Wakil Gubernur (Wagub) Jawa Barat (Jabar) Uu Ruzhanul Ulum menyebut bahwa aksi penyayatan terhadap siswi Sekolah Menengah Kejuruan (SMK) di Ciamis karena salah paham. Hal tersebut disebutnya setelah melakukan pertemuan dengan sejumlah pihak menyikapi kejadian tersebut pada Selasa (20/6).
“Saya hadir di sini disuruh pak Gubernur, sebagai pimpinan Jawa Barat peduli kepada masyarakat dan juga tingkat SLTA adalah tanggung jawab pemerintah provinsi. Saya bersama Kepala Dinas Pendidikan dan Alhamdulillah ada pemerintah Kabupaten Ciamis, pak Camat, dan pak Kades dan orang tuanya, dan kowincab hadir,” kata Uu kepada wartawan.
Dalam pertemuan tersebut, Uu mengatakan bahwa ia sempat menggali informasi lebih jauh terkait aksi penganiayaan menggunakan senjata tajam terhadap siswi SMK. Hal itu dilakukan setelah dirinya menerima informasi bahwa aksi itu dilakukan karena ada rebutan pacar, satu laki-laki diperebutkan oleh dua perempuan.
“Ternyata tidak. Saya sudah klarifikasi lagi, saya terima dari orang tuan tidak ada rebutan pacar, cuman kesalahpahaman. Ya mungkin namanya manusia kadang-kadang beritanya tidak sempurna ataupun yang lain, apalagi kita tahu yang namanya berita bisa benar bisa salah,” katanya.
Kesalahpahaman itu, menurut Uu, kemudian menjadikan salah satunya merasa emosi. Padahal apa yang disangkakan tidak seperti apa yang diperkirakan. Untuk mengantisipasi hal serupa tidak kembali terulang, ia meminta para orang tua untuk agar memberikan pendidikan yang seimbang antara dunia dan akhirat.

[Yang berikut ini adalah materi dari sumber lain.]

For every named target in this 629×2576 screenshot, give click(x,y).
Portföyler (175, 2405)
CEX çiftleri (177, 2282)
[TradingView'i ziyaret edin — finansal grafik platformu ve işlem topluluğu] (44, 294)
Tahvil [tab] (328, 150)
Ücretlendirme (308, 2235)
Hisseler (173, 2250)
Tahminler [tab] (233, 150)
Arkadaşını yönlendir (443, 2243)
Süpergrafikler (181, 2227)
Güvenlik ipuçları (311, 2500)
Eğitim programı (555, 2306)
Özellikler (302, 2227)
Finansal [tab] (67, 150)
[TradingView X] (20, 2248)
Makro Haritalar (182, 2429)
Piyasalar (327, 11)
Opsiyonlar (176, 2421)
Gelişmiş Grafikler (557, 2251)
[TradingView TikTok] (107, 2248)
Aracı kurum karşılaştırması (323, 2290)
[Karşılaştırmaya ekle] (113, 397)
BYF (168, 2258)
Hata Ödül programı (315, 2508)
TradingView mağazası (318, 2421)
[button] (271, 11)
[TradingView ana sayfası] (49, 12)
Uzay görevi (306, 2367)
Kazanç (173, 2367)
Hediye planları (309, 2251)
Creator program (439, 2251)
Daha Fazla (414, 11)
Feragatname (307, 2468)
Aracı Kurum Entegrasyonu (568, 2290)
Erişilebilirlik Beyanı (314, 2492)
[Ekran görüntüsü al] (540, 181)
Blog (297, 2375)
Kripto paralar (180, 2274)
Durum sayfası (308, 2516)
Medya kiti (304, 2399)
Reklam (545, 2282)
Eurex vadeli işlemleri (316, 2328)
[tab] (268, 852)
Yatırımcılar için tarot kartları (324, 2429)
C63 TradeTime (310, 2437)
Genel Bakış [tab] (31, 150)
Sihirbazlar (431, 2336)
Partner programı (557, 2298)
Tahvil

“Jangan sampai anak hanya dijejal ilmu duniawi tetapi ukhrawinya diabaikan, karena ukhrowi ini untuk memperkuat kepribadian kan pendidikan karakter yaitu moral kembali ke keagamaan,” ungkapnya.
Advertisement
Hal lainnya, Uu juga meminta kepada para kepala sekolah untuk ketat mengawasi anak didiknya. Pengawasan ketat itu menurutnya perlu dilakukan dan ditingkatkan kepada anak didik, termasuk pendidikan yang diberikan pun harus sesuai dengan situasi dan kondisi.
“Terutama pendidikan moral, jadi saya minta kepada setiap guru, berikan wejangan-wejangan moral saat selesai belajar. Sisakan waktu 5 menit untuk memberikan wejangan, pesan-pesan moral kepada anak sehingga anak lebih kuat, tangguh moral anaknya,” ucapnya.
Ia uu berharap agar kejadian tersebut menjadi yang terakhir dan tidak ada kejadian serupa ke depannya.
“Masyarakat pun harus bisa memperhatikan anak, jangan diabaikan mentang-mentang bukan anak saya, bukan tetangga saya. ada kejadian apapun dibiarkan begitu saja, jadi harus sigap, termasuk kepala desa, RT, RW, merasa kita pimpinan jadi memiliki rasa tanggung jawab terhadap masyarakat semua,” pungkasnya.